Deutsche Bank sotto indagine dalla Fed. Torna il caso riciclaggio Danske Bank

Azioni Deutsche Bank in calo a Francoforte. La Fed apre il fascicolo su riciclaggio e trasferimento sospetto di fondi (200 miliardi di euro, anche di provenienza russa) finiti nelle casse di Danske Bank tra il 2007 e il 2015.

Fonte: Bloomberg

La Federal Reserve punta il dito contro Deutsche Bank, riportando in auge una vicenda emersa lo scorso novembre. L’accusa mossa dall’istituto americano è la medesima di allora: il ruolo ricoperto dal colosso tedesco all’interno della vicenda di riciclaggio che ha coinvolto la danese Danske Bank.

Fed: al via l'indagine sul riciclaggio di Deutsche Bank

La Fed, con un’indagine in fase preliminare, sta investigando circa il trasferimento di alcuni fondi effettuato da Deutsche Bank per conto di Danske, destinati alla sua filiale estone. Deutsche Bank, che ha collaborato con la Fed, ha rifiutato di commentare la notizia.

Con un calo contenuto ma comunque rilevante, le azioni Deutsche Bank hanno aperto la giornata di contrattazioni in calo dell’1,8%, recuperando poi parte delle perdite con una variazione di prezzo portatasi al -0,5% circa.

Deutsche Bank e lo scandalo Danske Bank: la vicenda

La vicenda in esame riguarda la maxi operazione di riciclaggio dal valore di 230 miliardi di dollari (200 miliardi di euro), emersa a seguito dello scoppio dello scandalo Danske Bank. Danske Bank, il più grande istituto di credito della Danimarca, avrebbe operato illecitamente tramite la propria sede estone di Tallin tra il 2007 ed il 2015.

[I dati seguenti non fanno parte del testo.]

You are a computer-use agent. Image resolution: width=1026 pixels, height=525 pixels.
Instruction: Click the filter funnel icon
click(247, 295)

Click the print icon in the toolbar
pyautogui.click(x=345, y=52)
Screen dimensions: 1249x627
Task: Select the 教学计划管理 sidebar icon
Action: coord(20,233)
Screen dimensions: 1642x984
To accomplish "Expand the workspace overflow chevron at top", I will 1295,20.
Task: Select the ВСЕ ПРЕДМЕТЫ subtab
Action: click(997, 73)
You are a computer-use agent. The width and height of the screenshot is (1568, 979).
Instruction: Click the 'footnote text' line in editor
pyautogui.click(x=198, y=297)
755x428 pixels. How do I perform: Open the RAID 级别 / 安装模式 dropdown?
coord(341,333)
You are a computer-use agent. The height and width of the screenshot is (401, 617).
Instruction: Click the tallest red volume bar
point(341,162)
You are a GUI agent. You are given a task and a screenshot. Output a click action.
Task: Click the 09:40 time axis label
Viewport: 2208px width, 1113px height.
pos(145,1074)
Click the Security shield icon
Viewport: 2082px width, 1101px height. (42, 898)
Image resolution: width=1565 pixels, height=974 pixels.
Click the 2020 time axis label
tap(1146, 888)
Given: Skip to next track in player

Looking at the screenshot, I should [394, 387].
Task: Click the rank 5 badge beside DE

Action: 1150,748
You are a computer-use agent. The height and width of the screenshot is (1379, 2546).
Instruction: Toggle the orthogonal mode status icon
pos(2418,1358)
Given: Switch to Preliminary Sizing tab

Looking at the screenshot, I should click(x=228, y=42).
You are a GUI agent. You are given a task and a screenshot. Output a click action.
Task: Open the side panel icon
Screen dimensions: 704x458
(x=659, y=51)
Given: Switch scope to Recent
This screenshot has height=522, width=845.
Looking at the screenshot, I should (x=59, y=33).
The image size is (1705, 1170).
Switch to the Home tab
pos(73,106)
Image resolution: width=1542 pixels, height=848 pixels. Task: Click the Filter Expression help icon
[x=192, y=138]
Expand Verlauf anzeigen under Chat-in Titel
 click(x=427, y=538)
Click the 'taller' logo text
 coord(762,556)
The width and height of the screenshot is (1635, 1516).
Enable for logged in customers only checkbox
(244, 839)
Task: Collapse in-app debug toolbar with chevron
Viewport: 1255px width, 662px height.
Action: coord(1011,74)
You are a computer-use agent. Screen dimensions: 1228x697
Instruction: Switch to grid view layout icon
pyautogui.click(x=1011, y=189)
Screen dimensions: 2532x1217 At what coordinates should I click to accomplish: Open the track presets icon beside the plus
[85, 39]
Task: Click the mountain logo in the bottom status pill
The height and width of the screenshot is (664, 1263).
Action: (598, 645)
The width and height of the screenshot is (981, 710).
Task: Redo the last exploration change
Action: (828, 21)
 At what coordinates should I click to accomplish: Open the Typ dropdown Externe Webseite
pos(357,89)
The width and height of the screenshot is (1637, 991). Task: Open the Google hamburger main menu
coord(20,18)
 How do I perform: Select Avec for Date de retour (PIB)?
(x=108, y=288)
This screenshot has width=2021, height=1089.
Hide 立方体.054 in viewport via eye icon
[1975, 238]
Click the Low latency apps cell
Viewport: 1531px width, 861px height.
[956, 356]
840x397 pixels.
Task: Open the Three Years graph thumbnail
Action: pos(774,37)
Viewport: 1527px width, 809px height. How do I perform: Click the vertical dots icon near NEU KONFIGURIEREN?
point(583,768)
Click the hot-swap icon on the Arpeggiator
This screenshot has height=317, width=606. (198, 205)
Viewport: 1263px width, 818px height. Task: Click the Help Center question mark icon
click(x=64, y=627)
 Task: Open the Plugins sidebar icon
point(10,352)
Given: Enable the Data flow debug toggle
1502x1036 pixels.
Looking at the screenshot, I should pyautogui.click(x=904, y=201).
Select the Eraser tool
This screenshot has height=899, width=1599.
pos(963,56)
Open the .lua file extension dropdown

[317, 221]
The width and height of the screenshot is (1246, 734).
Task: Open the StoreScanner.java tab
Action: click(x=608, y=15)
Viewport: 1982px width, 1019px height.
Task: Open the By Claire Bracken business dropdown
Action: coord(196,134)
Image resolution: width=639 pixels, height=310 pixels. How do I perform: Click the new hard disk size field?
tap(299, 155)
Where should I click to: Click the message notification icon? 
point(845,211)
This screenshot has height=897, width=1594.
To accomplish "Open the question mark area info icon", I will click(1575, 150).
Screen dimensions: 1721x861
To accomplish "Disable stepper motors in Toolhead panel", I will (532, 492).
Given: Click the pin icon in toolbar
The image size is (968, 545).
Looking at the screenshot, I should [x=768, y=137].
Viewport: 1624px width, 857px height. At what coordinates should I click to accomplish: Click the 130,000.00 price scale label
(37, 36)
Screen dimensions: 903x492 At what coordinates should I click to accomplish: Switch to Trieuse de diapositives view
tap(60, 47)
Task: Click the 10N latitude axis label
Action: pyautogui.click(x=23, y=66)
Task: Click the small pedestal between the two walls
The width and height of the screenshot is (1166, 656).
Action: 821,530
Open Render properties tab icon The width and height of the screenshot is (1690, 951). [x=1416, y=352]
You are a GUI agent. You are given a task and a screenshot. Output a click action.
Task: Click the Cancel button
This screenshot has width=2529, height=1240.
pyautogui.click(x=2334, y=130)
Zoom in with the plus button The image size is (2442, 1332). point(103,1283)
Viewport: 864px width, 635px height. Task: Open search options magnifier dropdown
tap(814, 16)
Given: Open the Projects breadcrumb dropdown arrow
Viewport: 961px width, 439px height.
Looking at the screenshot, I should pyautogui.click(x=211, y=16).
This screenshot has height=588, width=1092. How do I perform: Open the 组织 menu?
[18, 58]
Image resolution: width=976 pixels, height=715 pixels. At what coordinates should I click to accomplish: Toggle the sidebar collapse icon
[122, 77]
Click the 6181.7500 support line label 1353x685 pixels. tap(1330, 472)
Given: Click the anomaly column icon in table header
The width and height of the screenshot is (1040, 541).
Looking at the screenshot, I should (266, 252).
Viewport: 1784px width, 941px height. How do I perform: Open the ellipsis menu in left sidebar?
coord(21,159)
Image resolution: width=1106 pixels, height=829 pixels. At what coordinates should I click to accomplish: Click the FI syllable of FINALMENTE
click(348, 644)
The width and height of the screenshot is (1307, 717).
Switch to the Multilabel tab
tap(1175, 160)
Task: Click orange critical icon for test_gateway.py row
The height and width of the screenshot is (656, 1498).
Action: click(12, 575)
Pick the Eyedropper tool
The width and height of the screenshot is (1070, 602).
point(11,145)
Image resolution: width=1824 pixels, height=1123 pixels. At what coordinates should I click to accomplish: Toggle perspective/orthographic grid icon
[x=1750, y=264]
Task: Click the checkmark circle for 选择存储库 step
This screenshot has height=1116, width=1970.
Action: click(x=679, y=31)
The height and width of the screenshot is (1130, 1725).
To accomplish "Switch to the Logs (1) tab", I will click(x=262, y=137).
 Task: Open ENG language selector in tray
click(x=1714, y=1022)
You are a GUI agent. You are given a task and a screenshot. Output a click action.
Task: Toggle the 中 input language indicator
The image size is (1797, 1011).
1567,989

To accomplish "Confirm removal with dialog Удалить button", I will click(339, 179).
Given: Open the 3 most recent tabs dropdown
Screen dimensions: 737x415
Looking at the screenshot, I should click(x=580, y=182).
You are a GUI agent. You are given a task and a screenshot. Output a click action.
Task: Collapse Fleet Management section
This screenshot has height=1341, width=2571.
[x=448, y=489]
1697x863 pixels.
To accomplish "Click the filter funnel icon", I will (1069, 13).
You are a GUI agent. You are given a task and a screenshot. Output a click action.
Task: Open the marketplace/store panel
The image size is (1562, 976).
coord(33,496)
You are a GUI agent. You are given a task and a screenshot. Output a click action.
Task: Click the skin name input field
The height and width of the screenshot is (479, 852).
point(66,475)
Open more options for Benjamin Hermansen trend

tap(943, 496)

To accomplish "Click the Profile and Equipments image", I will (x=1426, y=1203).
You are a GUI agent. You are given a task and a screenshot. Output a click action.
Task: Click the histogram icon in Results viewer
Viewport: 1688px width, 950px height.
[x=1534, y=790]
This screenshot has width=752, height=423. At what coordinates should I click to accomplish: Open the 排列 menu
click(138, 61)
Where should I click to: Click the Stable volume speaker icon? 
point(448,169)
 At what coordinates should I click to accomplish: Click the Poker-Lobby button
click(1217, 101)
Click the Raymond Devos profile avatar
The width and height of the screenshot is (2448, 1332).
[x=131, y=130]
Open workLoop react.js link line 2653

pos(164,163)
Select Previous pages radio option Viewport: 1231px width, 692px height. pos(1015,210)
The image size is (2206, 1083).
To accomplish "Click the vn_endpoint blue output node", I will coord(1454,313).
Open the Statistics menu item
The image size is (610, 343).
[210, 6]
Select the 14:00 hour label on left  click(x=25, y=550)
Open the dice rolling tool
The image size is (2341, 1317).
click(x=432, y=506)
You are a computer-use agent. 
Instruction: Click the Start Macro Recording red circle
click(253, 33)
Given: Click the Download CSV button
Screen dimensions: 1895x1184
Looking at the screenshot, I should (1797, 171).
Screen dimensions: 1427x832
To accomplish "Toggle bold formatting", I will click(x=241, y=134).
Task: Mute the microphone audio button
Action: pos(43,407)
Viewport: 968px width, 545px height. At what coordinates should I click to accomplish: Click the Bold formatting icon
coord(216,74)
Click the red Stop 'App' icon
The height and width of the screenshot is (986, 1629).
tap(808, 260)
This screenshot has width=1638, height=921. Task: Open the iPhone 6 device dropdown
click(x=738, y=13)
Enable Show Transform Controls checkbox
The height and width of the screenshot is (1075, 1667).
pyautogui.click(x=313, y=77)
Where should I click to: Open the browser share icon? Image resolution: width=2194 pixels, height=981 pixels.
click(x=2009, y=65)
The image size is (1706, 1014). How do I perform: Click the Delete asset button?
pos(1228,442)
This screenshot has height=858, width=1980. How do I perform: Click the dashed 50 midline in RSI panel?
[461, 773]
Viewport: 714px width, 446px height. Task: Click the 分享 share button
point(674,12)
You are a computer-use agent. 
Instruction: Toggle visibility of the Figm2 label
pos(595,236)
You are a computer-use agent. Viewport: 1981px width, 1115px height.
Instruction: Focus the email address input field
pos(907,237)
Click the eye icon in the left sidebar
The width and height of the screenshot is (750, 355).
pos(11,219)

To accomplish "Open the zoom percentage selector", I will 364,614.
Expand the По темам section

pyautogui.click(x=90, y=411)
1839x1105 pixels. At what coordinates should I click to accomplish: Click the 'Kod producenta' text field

A sollevare i rumors di un possibile coinvolgimento di Deutsche Bank nella vicenda Danske era stato l'ex manager della divisione trading a Tallin, Howard Wilkinson, operativo tra il 2007 e il 2014. In una testimonianza al Parlamento danese, Wilkinson aveva confermato il coinvolgimento di una "grande banca europea" nel caso di riciclaggio. Immediato è stato il collegamento delle autorità con la filiale statunitense di Deutsche Bank.
Deutsche Bank avrebbe gestito 150 miliardi di fondi sospetti (per gran parte di provenienza russa), finiti poi nelle casse estoni di Danske Bank.

Già nel 2017, aveva multato Deutsche Bank a pagare poco meno di $700 milioni con l’accusa di aver condotto controlli troppo deboli sulle questioni legate al riciclaggio di denaro preveniente dalla Russia.

Oltre al caso Danske Bank, lo scorso novembre Deutsche Bank era finita nuovamente sotto accusa per aver girato denaro senza verificare provenienza e destinazione, all’interno della vicenda Panama Papers.

A settembre anche la BaFin, il regolatore tedesco, aveva ordinato all’istituto tedesco di fare di più per incrementare i controlli sul rigiro di fondi e sul contrasto al "finanziamento del terrorismo”.

L'amministratore delegato di DB, Christian Sewing, ha dichiarato la scorsa settimana che la banca sta indagando anche internamente sul caso Danske e che, al momento, non era stato trovato alcun indizio relativo all’eventuale condotta scorretta.